Many modern cars these days come with mechanical torque-vectoring systems. The most highly advanced can divvy up torque side to side and front to back with astonishing speed and accuracy, with a computer sorting through a multitude of inputs, from wheel speed and steering angle to yaw rate and lateral and longitudinal G forces.
The most complex torque-vectoring systems, like Audi's ZF system and Acura's Super Handling All-Wheel Drive, can distribute torque between the front and rear axles as needed, and also use specialized, computer-controlled differential units that produce braking torque on the inside wheel while at the same time generating driving torque on the outside wheel. They're seriously mind-blowing electromechanical devices to wrap your head around, if you happen to have that inclination.

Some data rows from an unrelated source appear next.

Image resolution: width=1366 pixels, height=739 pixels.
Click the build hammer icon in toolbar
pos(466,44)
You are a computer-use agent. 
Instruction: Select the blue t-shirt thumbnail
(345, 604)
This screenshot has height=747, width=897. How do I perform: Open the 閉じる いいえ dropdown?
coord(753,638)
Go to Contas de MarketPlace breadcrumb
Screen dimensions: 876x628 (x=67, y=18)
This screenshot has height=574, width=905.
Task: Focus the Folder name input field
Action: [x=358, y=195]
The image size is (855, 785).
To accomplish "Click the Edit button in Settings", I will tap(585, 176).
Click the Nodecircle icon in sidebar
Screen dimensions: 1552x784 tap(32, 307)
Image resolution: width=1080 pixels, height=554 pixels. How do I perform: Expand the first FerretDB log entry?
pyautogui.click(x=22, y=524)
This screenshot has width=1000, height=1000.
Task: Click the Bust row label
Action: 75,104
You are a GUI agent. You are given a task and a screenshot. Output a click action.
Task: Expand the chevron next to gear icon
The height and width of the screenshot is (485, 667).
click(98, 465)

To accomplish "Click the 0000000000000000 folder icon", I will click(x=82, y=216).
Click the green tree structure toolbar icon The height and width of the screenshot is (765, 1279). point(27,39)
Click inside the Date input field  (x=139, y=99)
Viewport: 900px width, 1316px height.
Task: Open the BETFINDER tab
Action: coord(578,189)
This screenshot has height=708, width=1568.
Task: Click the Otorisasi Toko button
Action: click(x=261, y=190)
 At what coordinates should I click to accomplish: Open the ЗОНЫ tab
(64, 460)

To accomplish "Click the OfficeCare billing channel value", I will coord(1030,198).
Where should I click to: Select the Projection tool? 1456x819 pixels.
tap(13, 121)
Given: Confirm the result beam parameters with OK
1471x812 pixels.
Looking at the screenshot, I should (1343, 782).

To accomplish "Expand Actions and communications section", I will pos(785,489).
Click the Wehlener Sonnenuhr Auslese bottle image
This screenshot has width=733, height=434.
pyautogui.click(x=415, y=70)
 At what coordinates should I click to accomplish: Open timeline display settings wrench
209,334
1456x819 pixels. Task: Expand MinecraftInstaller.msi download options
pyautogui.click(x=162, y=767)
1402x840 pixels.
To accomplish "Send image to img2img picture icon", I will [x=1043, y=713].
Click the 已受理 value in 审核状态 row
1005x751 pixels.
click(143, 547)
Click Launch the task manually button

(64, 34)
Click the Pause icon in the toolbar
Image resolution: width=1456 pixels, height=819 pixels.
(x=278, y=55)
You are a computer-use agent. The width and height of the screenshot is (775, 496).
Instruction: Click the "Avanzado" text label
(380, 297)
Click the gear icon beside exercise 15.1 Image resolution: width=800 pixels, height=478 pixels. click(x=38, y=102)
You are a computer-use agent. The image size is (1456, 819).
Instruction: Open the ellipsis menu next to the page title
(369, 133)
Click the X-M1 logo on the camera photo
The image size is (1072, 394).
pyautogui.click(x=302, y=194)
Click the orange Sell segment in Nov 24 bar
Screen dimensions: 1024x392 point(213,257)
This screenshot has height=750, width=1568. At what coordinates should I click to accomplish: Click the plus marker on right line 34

But as Chris Harris will show you on this week's Chris Harris on Cars, the Mercedes SLS AMG Electric Drive can do the same thing without byzantine mechanical systems. It does its torque vectoring with an electric motor at each corner. Sensors and software tell those motors what to do — when to add torque and when to drag — and they do it instantly and without crazy clockworks with torque accelerators, electromagnetic clutches and solenoids up the yin-yang.
The potential for flexibility, by way of an almost infinite degree of fine-tuning the left-to-right torque split, is one of the unsung benefits of an electric car. Of course, it has to be a car with four motors and a dizzyingly complex array of gadgetry to make it work. And by "it," I mean managing the Merc's oodles of torque like angels dancing on the head of a pin.
But if you're paying a half-mill for an electric supercar, you probably expect you'll get that stuff standard, right?